While the mechanisms behind the transformation of an egg into an embryo (embryogenesis) and then to an adult organism have traditionally been of great interest to biologists, as a pattern formation problem it is equally intriguing to computer scientists. Part of the allure involves the spontaneous attainment of order of great complexity from geometrically simple beginnings. Even though one of the founding fathers of computer science (Leavitt, 2006; Hodges, 2014; Tyldum, 2014), Alan Turing proposed a plausible model for understanding one level of the self-organizing aspect of morphogenesis (Turing, 1952; Gordon, 2015), the process of phenotype-building has a “ghost in the machine” (Koestler, 1967), a cybernetic aspect (Gordon & Gordon, 2016a; Gordon & Stone, 2016) that has gone underappreciated.

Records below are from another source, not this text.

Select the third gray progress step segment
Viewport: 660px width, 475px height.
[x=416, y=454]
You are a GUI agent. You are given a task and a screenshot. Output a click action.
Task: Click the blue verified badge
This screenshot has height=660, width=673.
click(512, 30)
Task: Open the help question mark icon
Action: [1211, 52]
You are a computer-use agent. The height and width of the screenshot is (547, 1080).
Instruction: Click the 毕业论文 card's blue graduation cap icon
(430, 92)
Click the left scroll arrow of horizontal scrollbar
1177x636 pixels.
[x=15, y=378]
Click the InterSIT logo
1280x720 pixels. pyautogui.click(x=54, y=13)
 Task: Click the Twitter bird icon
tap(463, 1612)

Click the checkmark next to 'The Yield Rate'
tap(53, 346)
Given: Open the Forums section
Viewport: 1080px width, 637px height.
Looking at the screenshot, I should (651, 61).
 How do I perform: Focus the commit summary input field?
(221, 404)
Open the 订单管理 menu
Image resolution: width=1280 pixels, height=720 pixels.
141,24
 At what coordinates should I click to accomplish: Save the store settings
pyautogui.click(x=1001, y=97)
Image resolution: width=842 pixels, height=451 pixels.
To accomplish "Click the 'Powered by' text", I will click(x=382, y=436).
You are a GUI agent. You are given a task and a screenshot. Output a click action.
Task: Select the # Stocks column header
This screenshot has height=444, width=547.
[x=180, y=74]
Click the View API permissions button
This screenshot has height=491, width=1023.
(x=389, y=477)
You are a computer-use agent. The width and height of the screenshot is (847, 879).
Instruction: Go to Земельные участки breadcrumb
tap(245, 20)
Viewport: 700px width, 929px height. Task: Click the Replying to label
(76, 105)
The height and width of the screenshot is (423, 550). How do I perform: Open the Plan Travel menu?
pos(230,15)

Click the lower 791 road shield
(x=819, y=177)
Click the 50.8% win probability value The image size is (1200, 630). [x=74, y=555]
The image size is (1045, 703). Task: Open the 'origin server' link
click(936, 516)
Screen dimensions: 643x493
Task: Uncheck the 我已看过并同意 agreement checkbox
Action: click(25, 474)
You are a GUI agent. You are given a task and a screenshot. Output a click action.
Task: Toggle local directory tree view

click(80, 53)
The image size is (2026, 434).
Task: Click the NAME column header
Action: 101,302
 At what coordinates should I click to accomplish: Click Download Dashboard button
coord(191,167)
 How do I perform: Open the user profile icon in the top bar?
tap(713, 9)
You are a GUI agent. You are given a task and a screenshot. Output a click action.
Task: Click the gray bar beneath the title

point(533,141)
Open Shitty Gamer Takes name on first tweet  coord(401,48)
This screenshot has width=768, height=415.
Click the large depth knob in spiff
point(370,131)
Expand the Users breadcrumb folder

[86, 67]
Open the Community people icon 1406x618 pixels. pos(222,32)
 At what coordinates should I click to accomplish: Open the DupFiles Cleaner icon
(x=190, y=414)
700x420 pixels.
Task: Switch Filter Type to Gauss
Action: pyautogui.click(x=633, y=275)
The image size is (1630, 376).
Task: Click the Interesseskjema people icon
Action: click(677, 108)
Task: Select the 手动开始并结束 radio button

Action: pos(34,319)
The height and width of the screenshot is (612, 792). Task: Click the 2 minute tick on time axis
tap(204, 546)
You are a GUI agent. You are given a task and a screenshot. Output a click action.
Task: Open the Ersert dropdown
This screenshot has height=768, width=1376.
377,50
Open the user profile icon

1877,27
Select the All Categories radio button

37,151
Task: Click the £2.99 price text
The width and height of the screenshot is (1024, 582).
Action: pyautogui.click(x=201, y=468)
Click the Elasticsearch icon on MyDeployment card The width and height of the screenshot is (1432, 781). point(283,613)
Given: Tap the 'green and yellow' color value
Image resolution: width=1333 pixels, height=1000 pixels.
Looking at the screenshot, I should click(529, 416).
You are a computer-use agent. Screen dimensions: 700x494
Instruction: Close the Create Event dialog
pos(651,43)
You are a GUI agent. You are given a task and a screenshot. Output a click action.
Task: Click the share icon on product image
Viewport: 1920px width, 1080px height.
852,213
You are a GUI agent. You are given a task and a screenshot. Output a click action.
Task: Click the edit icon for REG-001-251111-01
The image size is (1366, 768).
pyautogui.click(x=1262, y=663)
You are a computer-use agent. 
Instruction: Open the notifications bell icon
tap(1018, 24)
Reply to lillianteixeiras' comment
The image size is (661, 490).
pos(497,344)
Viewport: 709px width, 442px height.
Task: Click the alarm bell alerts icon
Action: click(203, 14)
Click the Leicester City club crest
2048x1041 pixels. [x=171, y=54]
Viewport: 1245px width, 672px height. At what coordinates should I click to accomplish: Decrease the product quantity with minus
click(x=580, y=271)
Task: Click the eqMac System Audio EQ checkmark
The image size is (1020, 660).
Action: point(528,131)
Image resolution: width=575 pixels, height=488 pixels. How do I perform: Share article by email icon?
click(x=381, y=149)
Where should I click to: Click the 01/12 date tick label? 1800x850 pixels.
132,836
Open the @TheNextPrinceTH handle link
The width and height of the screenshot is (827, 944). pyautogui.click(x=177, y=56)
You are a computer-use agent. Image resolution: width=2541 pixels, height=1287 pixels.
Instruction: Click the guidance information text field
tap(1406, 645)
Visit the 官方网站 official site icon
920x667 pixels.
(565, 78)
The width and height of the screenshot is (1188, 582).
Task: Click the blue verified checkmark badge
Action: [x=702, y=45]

Recent chemical experiments have revealed that while Turing’s original reaction-diffusion equations portray certain aspects of morphogenesis, they do not account for heterogeneity (Tompkins et al., 2014) or the multistep hierarchical differentiation of cells into different types (Gordon, 2015). In this study, we propose that given the right representation, simulated morphogenesis can yield solutions that are biologically plausible. Our approach, Morphozoic, models a hierarchical structure of cellular communities. Computationally, these communities are nested versions of Moore-like neighborhoods. A Moore neighborhood is the set of cells that are immediate neighbors to a cell, so in a two-dimensional square array the Moore neighborhoods contain eight cells (Weisstein, 2016b). In Morphozoic, a single higher-level cell houses an entire lower-level Moore neighborhood, down to single cells, and a set of lower-level neighborhoods compose a higher-level neighborhood (Gordon & Rangayyan, 1984a, b). While this serves as a constraint on cell-cell communication, it also serves as top-down information. This top-down information, when coupled with local, bottom-up information at different spatial scales, provides us with a mechanism for strongly emergent phenomena (Holland, 1992).